## Task prompt
Turn the rows starting with the line containing "Viewport: 1568px width, 720px height." and going on through the line containing "pyautogui.click(x=262, y=22)" into a numbered list, leaving out blank lines.

## Listing
--

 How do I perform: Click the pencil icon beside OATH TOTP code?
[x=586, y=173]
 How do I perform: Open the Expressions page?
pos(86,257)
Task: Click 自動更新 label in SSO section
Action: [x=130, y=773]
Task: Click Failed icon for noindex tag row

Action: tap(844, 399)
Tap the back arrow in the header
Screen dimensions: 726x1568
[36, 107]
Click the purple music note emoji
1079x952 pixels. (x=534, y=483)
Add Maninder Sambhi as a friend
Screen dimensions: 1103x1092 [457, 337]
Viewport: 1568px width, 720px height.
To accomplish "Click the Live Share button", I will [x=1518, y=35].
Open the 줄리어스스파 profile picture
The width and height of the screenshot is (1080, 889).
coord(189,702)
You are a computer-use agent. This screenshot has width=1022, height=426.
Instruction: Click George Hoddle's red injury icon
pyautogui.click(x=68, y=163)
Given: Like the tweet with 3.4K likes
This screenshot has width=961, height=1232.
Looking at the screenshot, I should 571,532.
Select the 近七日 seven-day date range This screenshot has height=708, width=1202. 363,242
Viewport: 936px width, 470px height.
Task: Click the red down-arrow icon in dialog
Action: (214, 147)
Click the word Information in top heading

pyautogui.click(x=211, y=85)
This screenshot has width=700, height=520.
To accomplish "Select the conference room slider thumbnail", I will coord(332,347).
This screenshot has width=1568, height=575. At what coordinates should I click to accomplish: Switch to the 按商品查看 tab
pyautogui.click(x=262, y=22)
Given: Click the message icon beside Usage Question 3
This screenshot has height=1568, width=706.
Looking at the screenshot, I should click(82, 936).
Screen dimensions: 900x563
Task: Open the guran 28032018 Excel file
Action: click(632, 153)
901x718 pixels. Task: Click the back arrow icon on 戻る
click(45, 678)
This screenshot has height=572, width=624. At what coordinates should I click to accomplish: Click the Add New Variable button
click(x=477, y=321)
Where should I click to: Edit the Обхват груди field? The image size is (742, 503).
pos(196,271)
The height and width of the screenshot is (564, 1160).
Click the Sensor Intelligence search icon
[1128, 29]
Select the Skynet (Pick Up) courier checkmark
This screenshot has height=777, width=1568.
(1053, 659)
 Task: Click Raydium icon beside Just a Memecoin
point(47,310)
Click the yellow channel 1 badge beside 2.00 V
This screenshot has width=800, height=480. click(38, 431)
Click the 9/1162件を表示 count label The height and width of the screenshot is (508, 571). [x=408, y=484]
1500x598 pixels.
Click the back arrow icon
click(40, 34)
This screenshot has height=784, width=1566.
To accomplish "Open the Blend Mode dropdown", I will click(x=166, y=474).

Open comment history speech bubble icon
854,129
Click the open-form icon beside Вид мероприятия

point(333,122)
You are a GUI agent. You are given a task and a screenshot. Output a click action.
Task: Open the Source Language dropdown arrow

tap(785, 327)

--

## Expected answer
1. Viewport: 1568px width, 720px height.
2. To accomplish "Click the Live Share button", I will [x=1518, y=35].
3. Open the 줄리어스스파 profile picture
4. The width and height of the screenshot is (1080, 889).
5. coord(189,702)
6. You are a computer-use agent. This screenshot has width=1022, height=426.
7. Instruction: Click George Hoddle's red injury icon
8. pyautogui.click(x=68, y=163)
9. Given: Like the tweet with 3.4K likes
10. This screenshot has width=961, height=1232.
11. Looking at the screenshot, I should 571,532.
12. Select the 近七日 seven-day date range This screenshot has height=708, width=1202. 363,242
13. Viewport: 936px width, 470px height.
14. Task: Click the red down-arrow icon in dialog
15. Action: (214, 147)
16. Click the word Information in top heading
17. pyautogui.click(x=211, y=85)
18. This screenshot has width=700, height=520.
19. To accomplish "Select the conference room slider thumbnail", I will coord(332,347).
20. This screenshot has width=1568, height=575. At what coordinates should I click to accomplish: Switch to the 按商品查看 tab
21. pyautogui.click(x=262, y=22)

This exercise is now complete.